Вот и сейчас этот мерзкий Гориафф смеялся над ней точно также. Просто потому, что хотел унизить. Но Хэль стиснула зубы. Она постарается уже скоро оборвать этот смех захлёбывающимся бульканьем.

Собравшись, Хэль лишь прошла вперёд, к столу. Многих сидящих за ним корридиариев это насторожило. Казалось, даже стражи зала ещё пристальней стали следить за каждым движением мерьялльки.

- Я возьму еду, - спокойно продекламировала Хэль, взяв в руки миску, не сбавляя шага в сторону Гориаффа.

Капитан замер, в глазах его горел гнев, он не сводил взора с очей ненавистной ему пиратки.

Хэль принялась накладывать себе в миску еду: зелень, кусок окорока, а когда она вплотную подошла к Капитану, проклятая рука её потянулась к… кубку с выпивкой.

- Возьму еду, - повторила Гангрета, обжигая своим взором Гориаффа, - и пойду к себе, в свою келью.

Последние два слова она произнесла так, дабы недвусмысленно намекнуть будущему противнику, против кого он выйдет в Кольцо. Против той, которая заслужила своими силами, хитростью и ловкостью истинные привилегии. Против «Ярчайшей».

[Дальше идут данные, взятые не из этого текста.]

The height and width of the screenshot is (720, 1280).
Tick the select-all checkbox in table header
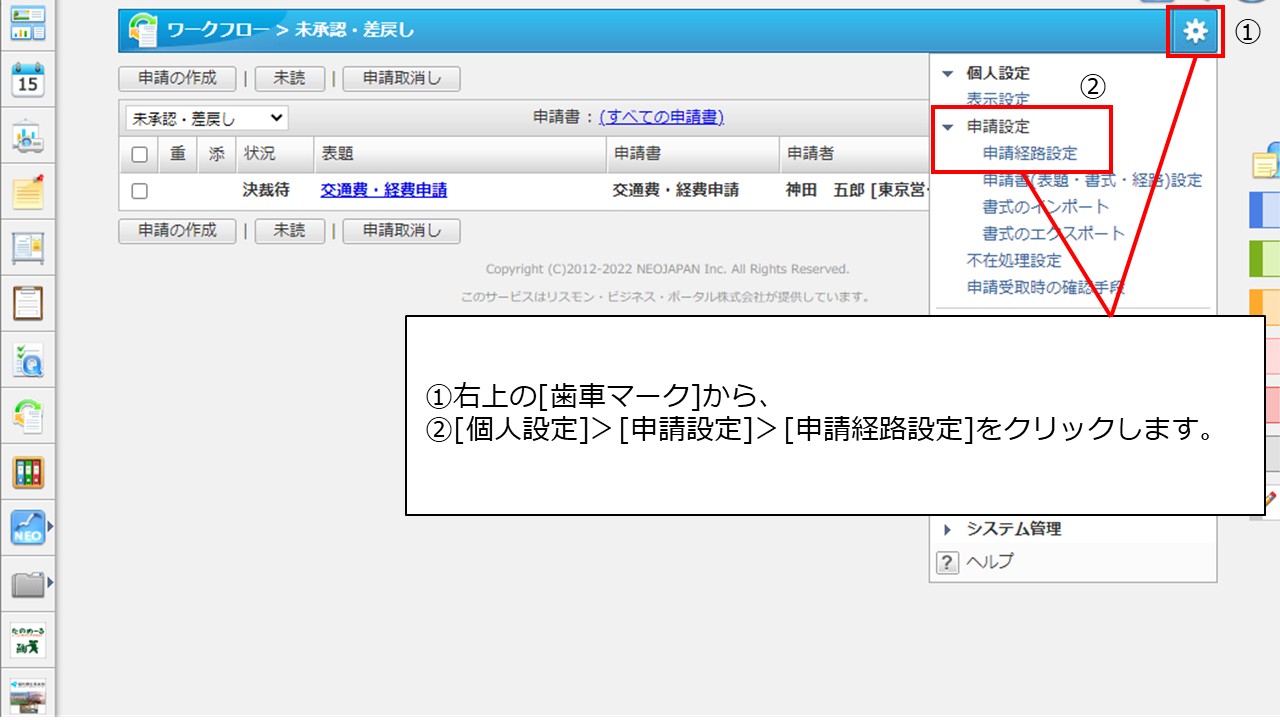[x=139, y=154]
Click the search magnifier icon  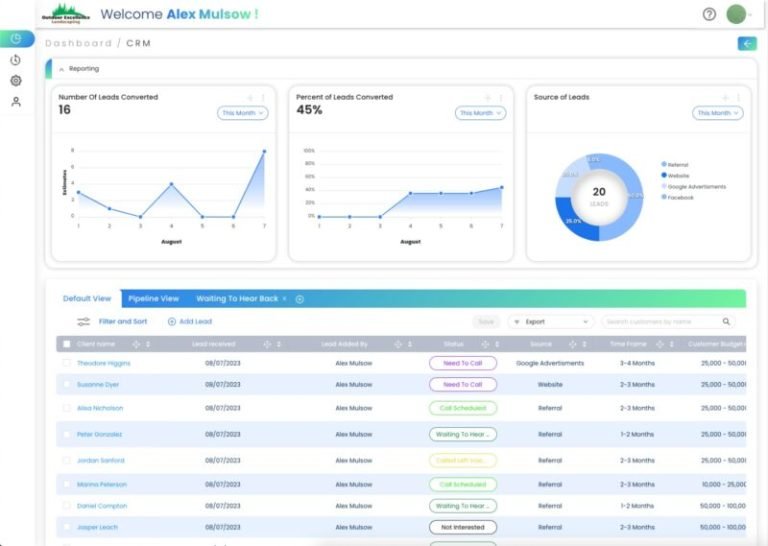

Затем она развернулась и пошла к выходу. Гориафф, как и Лархосмин, провожали её взглядами. Один был полон ненависти, другая - загадочно улыбалась.


 

Разверзнутая пасть, зубастая, серебряная и вытянутая, обрамляла дверной проём. Вместо глотки - массивная тёмная дверь, подсвеченная снизу ярким светом. Над всем эти красуется серебристое украшение-эмблема в форме чуть взъерошенной, ощетинившейся крысы. Дверь, обитая тёмным мехом, по всей протяжённости увешана странными фигурками, талисманами. Тускло мерцали красные, крысиные глаза, грозно смотрящие на всех, кто проходил мимо, но глаза то были необычные: каждый был обрамлён вязью, острыми витиеватыми надписями на неизвестном языке. И надписи эти тоже мерцали.

Хэль никогда не видела прежде подобные письмена и дивилась, как они, эти мрахмады, вообще понимают, разбирают слова в этой лозе символов. Как оказалось, у этих «дикарей» водится развитая письменность. Гангрете, как жительнице разрушенного Запада, такая богатая и сложная система символов казалась весьма неудобной. Ей подумалось, что в Приюте писать такими художественными изображениями было бы очень долго и ненадёжно. Ведь иной раз карябать даже грубую угловатую пометку на бочке приходилось исключительно клинком.

Впрочем, она и так уже задержалась перед необычным входом в покои Лархосмин. Хэль трапезничала в своей келье, а теперь шла проведать своего тренирующего.

- Вот же ты где! - донеслось слева от Гангреты.

Только она успела повернуться, как плечи её аккуратно сжали сильные мужские руки. А сама она отразилась в ярких змеиных глазах.

- Ну ты вытворила, Грета! - покачал головой Акше. Гангрете он напомнил старух, недовольно цыкающих ей вслед и обычно с презрением провожающих её взглядами до таверны в порту Лёсайлума. С презрением и страхом.